Yaşanılan bu karanlığın faili 20 yıldır inşa edilen rejimdir. Faili meçhul değil failin meşhurluğunun ilanı için buradayız
2011’de kadınlardan, kadın mücadelesinden, kadınların, kız çocuklarının eşitlik, özgürlük, laiklik haykırışından korkanlar bakanlığın isminden kadın ismini kaldırdılar. İstanbul Sözleşmesi’ni yasakladılar
Halkın yoksulluğu, sömürüyü iliklerine kadar yaşadıkları günlerde “anayasa, aile” tartışmaları ile bir kez daha kadınların, kız çocuklarının haklarını, yaşamlarını hedef gösterdiler. Yoksul halkın inancını sömürerek büyüttükleri bu saltanatın bekası için çırpınıyorlar.
Bir kadının cesareti şimdi bir tokat gibi çarpıyor bu karanlık düzeni örgütleyenlerin yüzüne. 20 yılın her gününde eşitlik, özgürlük, laiklik mücadelesinden bir an olsun vazgeçmeyenleriz. Bu tarikat düzenini kuranları da, üç beş oy için, milletvekili koltukları için laiklik demekten imtina edenleri de tarih yazacak
20 yılın her gününde bu suça ortak olmayan, mücadele edenleri de tarih yazacak. SOL Feminist Hareket olarak bu davanın peşini asla bırakmayacağız. Tüm cesareti ile yaratılan bu karanlığı faillerin yüzüne bir şamar gibi çarpan, gerici zihniyetten hesap sormak isteyen H.K.G’nin yanındayız.
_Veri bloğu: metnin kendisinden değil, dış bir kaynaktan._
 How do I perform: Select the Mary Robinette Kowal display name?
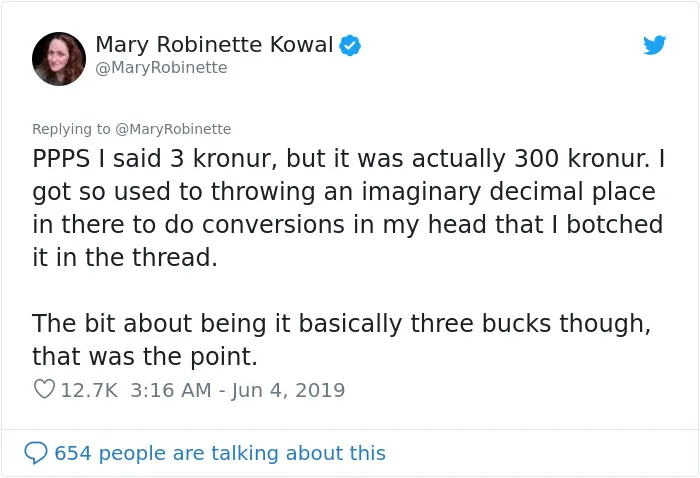pos(214,45)
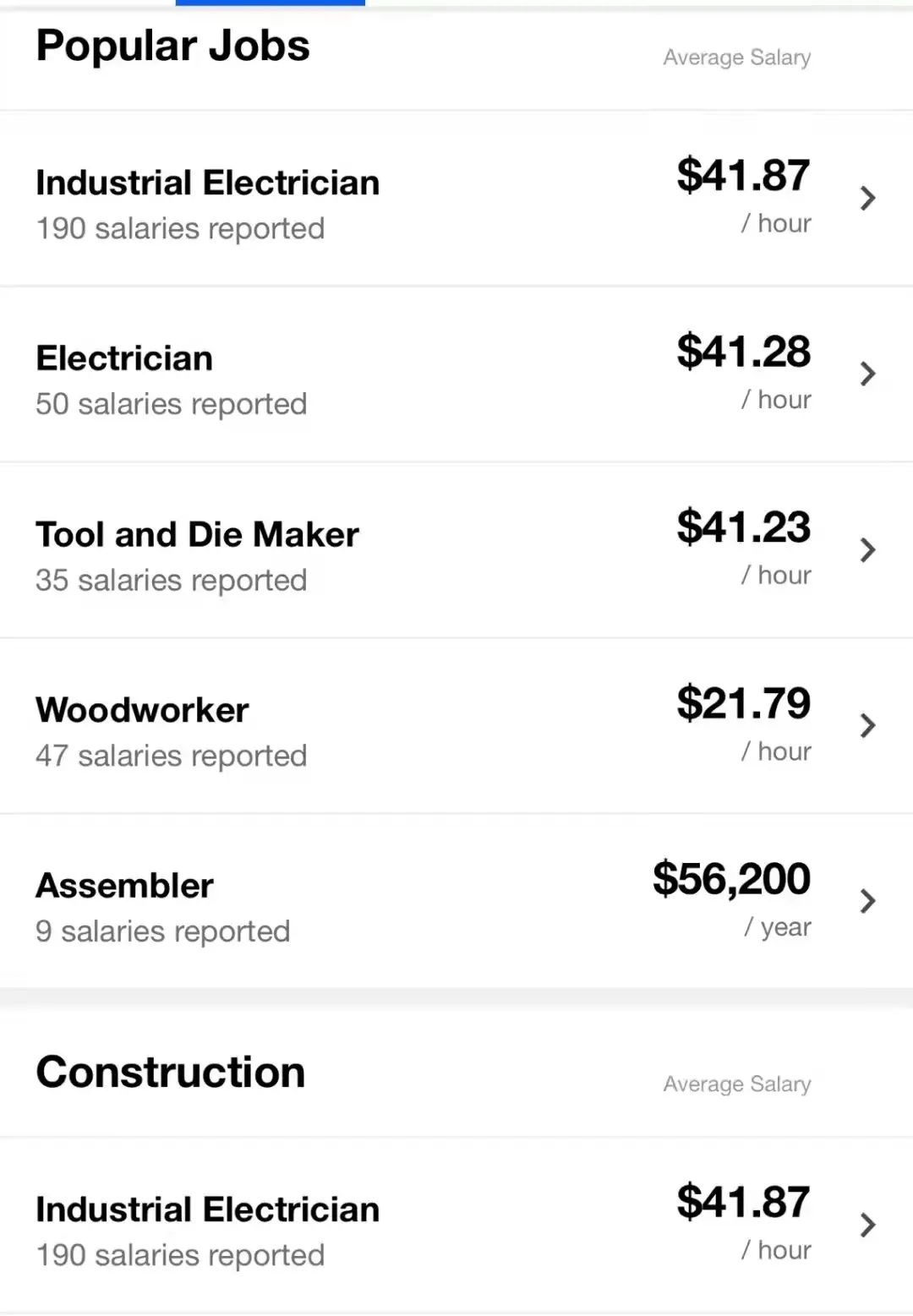This screenshot has height=1316, width=913.
Task: Expand the Electrician row chevron arrow
Action: 867,374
H.K.G davasına sahip çıkmak memleketin her yerindeki çocukların, kız çocuklarının yaşamlarına, umutlarına sahip çıkmak, bugün deprem bölgesinde kimsesiz bırakılmış çocukların tarikat karanlığına teslim edilmesine karşı çıkmaktır.”
DAVA ERTELENDİ
Mahkeme heyeti, sanıklar Kadir İstekli, baba Yusuf Ziya Gümüşel'in tutukluluk halinin devamına karar vererek duruşmayı 31 Mart'a erteledi.